In the three years of relative peace that followed the Treaty of Schönbrunn, Castex had a series of postings in Germany, the low countries and Northern France. Notably, he was inspector of cavalry in the 5th Military Division in Strasbourg when he married Adélaïde de Dartein, daughter of a prominent local magnate and heiress to the chateau of Thanvillé. With war with Russia looming, he took command of a cavalry brigade in Münster in November 1811 that would go on to form part of Oudinot's II Corps.

During the invasion of Russia the following year, Oudinot's corps operated on the northern flank of the Grande Armée.
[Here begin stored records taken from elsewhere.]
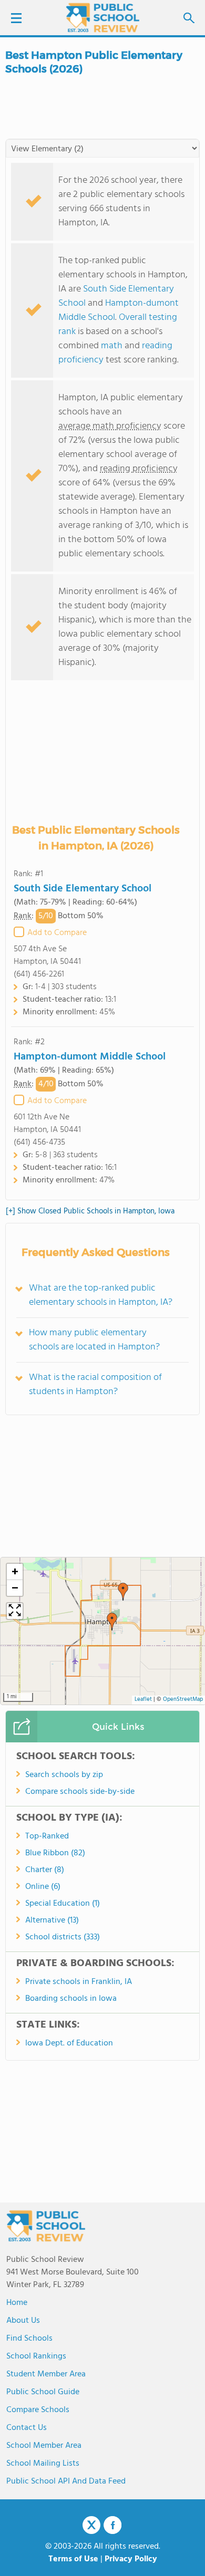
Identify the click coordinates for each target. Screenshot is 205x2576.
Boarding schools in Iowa (71, 1998)
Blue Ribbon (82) (55, 1853)
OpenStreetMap (183, 1699)
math (111, 346)
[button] (123, 1592)
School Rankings (36, 2356)
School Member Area (43, 2445)
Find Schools (29, 2338)
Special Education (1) (62, 1903)
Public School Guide (42, 2392)
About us (23, 2320)
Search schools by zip (64, 1775)
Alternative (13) (52, 1920)
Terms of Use (73, 2559)
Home (16, 2303)
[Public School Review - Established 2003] (102, 18)
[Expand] (15, 1611)
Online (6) (42, 1887)
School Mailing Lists (42, 2463)
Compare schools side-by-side (80, 1791)
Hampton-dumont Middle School (90, 1057)
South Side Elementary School (82, 888)
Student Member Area (46, 2374)
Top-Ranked (47, 1836)
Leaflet (143, 1699)
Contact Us (26, 2428)
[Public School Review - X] (91, 2525)
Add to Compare (57, 933)
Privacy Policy (131, 2559)
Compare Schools (37, 2410)
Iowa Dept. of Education (69, 2043)
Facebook (112, 2525)
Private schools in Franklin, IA (78, 1982)
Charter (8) (44, 1870)
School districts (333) (62, 1937)
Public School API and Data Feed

Castex's brigade consisted of the 23rd and 24th Chasseur à Cheval regiments, with a combined strength strength at the beginning of the campaign of 1643 men. Castex fought at the battle of Klyastitsy, where he charged at the head of one of his regiments and took 400 prisoners, and the first and second battles of Polotsk. Rejoining the main army on their retreat from Moscow, he led Oudinot's vanguard in the battle of Loschniza, and was wounded in the thigh by a bayonet at the crossing of the Berezina before leading the way on the army's retreat from Borisov to Vilnius. By the end of January 1813, the brigade was in Custrin with a strength of 212 men.

During the retreat, Oudinot had introduced Castex to Napoleon saying "Sire, I present to you General Castex; he has as many successes as battles." On 9 February 1813 he was rewarded by being made a Major in the Mounted Grenadiers of the Imperial Guard. In the German campaign of 1813 he was assigned to the division of Jean-Pierre Doumerc, was wounded at the battles of Dresden and Altenburg, going on to serve at Leipzig and at Hanau. He was promoted to general de division on 28 November 1813.

The following year Castex served in Belgium, at first under Lefebvre-Desnouettes and then Maison, leading a division of 4,000 guard cavalry. He was shot in the chest while conducting a reconnaissance near Liège, but continued to serve, fighting at the battle of Courtrai. Days later, Paris fell and Napoleon abdicated.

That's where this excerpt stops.